I have tried giving my machines BIOS options all the juice it can take and reduced the juice by 90% neither of those options seems to mitigate the issue.

At this point to VERY much looks like a software/driver issue. At this point in time I'm not even sure that my Debian machine is using the RTX 4060 GPU at all even though I have installed every driver known to man and tried to force discrete graphics or just use dynamic graphics. I am at a loss for now.

Hopefully this issue stays open and enough people find it that someone somewhere can do something.
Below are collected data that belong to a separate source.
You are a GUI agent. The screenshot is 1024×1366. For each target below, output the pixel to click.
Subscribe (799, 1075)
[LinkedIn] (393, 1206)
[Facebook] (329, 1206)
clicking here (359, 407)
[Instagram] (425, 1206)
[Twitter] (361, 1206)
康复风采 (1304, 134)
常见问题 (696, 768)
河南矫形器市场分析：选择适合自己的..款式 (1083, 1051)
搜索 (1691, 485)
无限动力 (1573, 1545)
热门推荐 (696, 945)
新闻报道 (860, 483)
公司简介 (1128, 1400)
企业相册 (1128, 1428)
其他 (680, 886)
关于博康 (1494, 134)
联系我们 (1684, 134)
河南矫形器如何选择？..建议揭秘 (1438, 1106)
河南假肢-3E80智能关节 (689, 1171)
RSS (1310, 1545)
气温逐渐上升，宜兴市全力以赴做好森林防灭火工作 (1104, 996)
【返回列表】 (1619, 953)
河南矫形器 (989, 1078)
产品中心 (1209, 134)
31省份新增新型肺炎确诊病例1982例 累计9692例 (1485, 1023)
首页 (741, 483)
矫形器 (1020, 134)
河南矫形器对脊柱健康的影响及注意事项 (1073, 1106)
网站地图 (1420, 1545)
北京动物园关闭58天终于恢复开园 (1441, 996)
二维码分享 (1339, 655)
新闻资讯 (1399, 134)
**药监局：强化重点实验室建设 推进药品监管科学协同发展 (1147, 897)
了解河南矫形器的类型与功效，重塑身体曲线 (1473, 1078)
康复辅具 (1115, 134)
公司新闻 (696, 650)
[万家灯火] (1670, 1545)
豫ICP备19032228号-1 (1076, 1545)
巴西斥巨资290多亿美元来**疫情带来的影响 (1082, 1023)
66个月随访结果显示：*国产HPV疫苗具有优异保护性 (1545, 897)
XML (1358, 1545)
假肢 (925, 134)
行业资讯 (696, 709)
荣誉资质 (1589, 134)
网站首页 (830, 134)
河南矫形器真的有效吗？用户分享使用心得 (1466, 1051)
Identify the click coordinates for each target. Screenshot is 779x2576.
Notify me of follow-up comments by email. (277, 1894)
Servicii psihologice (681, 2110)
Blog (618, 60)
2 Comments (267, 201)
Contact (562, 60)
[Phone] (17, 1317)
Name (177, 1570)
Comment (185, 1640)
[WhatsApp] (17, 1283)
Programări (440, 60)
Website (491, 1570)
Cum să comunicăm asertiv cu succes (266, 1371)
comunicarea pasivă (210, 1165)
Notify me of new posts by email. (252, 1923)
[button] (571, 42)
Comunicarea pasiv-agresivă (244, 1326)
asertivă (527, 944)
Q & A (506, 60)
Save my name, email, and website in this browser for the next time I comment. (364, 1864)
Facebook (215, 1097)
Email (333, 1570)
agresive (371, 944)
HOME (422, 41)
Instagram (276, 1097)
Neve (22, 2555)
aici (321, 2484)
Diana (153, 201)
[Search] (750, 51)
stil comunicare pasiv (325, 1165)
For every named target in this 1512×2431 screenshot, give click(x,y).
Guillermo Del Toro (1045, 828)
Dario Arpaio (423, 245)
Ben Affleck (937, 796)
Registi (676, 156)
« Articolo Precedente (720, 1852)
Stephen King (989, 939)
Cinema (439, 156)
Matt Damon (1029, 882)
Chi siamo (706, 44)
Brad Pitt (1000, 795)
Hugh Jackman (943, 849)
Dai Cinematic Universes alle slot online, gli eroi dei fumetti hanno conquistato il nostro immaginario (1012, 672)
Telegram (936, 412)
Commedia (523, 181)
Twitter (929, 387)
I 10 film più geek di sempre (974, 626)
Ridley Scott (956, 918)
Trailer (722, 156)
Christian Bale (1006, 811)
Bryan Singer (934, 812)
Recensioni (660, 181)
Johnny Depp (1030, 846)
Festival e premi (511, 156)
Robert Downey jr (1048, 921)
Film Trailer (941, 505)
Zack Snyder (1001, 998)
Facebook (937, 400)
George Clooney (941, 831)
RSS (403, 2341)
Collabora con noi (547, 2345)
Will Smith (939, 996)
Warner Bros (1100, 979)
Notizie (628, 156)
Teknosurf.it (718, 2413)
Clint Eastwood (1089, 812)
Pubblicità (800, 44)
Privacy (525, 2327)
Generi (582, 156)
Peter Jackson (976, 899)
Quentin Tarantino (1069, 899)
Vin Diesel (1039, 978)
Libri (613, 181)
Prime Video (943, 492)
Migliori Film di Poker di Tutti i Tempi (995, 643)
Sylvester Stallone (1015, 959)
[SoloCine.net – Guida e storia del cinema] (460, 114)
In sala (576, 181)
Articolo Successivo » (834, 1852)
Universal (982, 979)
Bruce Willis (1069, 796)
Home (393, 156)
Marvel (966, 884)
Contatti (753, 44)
IncrediblePony commented 5 months ago

https://youtube.com/shorts/ceflbk80oPc?si=-TuIhVwFaqhvU5DN

This is the latest behaviour on Debian 12 for me

the-rich-piana commented 5 months ago

@dxps what the hell. I'm not sure we have the same issue to be honest. That looks like some serious GPU artifacting. Imo that could be hardware related. I never experienced that, for me it was just a white blank screen.

dxps commented 5 months ago

I solved the problem by disabling a Gnome extension that was quite vram hungry (details here). Also, maybe relevant, I'm on on older 6.5.6 kernel, instead of 6.8.0, due to another issue (details here).

IncrediblePony commented 5 months ago

I solved the problem by disabling a Gnome extension that was quite vram hungry (details here). Also, maybe relevant, I'm on on older 6.5.6 kernel, instead of 6.8.0, due to another issue (details here).

Will attempt to monitor VRAM usage a bit more close to perhaps pinpoint issues.